Braun's big night helps NL win All-Star game, 8-0
KANSAS CITY, Mo. Ryan Braun was back in the spotlight at the All-Star game. And this time, it was for what happened on the field.
The Milwaukee Brewers' slugger was in the middle of everything early on for the National League, driving in the first run and playing solid defense in an 8-0 victory against the American League on Tuesday night.
Braun, last year's NL MVP, spent much of the offseason defending himself after testing positive for a banned substance. He got his 50-game suspension overturned in February and has gone back to being one of the best players in the game.
At the All-Star game, he showed it.
The NL won its third straight All-Star game, with retired manager Tony La Russa, who led the Cardinals to an improbable World Series title last year, pulling the strings.
"If you're trying to win one game, there's not a better manager out there," Braun said. "It's only fitting that he went out with a win."
Batting third, Braun jump-started a five-run first off Justin Verlander with an RBI double that drove in the first run. He added the NL's All-Star game-record third triple in a three-run fourth.
He chipped in with a pair of nice defensive plays in left field, too, tracking down Josh Hamilton's drive at the wall in the first and then snaring a liner by Prince Fielder to end the fourth.

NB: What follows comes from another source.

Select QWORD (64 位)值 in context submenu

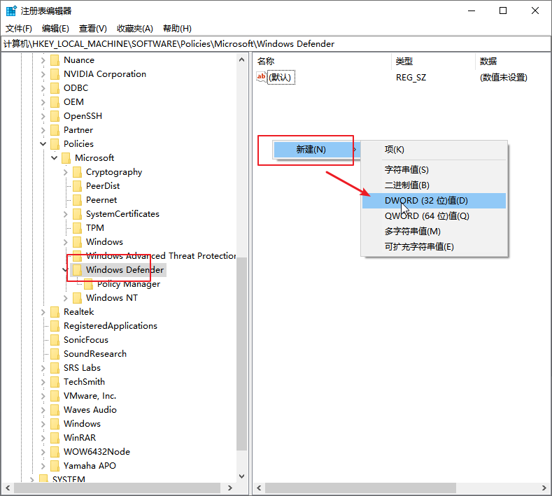(427, 216)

Only Jose Bautista's sliding catch of a looper to right denied Braun a third hit.
Braun leads the National League with 24 homers and is among the leaders with 61 RBIs. He skipped the Home Run Derby, saving his cuts for when it counted for his league.

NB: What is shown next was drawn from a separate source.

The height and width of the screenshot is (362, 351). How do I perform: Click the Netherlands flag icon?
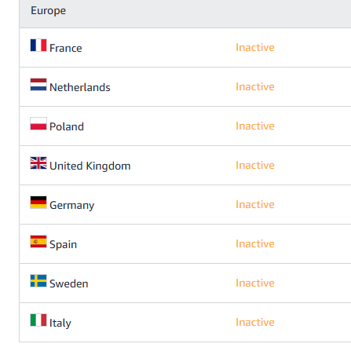(x=38, y=85)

News leaked in December that Braun had tested positive for a banned substance with a urine sample he provided after an Oct. 1 playoff game showing a high level of testosterone. He maintained his innocence, and became the first major leaguer to have a drug suspension overturned.
Braun's lone appearance in the home run derby came in 2008 at Yankee Stadium. He said he avoided the 2012 contest because it was too much of a pressurized environment.
He ticked off the reasons why not to swing before the game. The setting is unfamiliar, there's no batting cage, cameras are stationed all over the field and a packed house has its eyes fixed on in anticipation you'll muscle up on a practice cut.
Braun had said the home run hitting contest was just about as nervous as he'd ever been on a baseball diamond.
At ease in the All-Star game, Braun was at his best.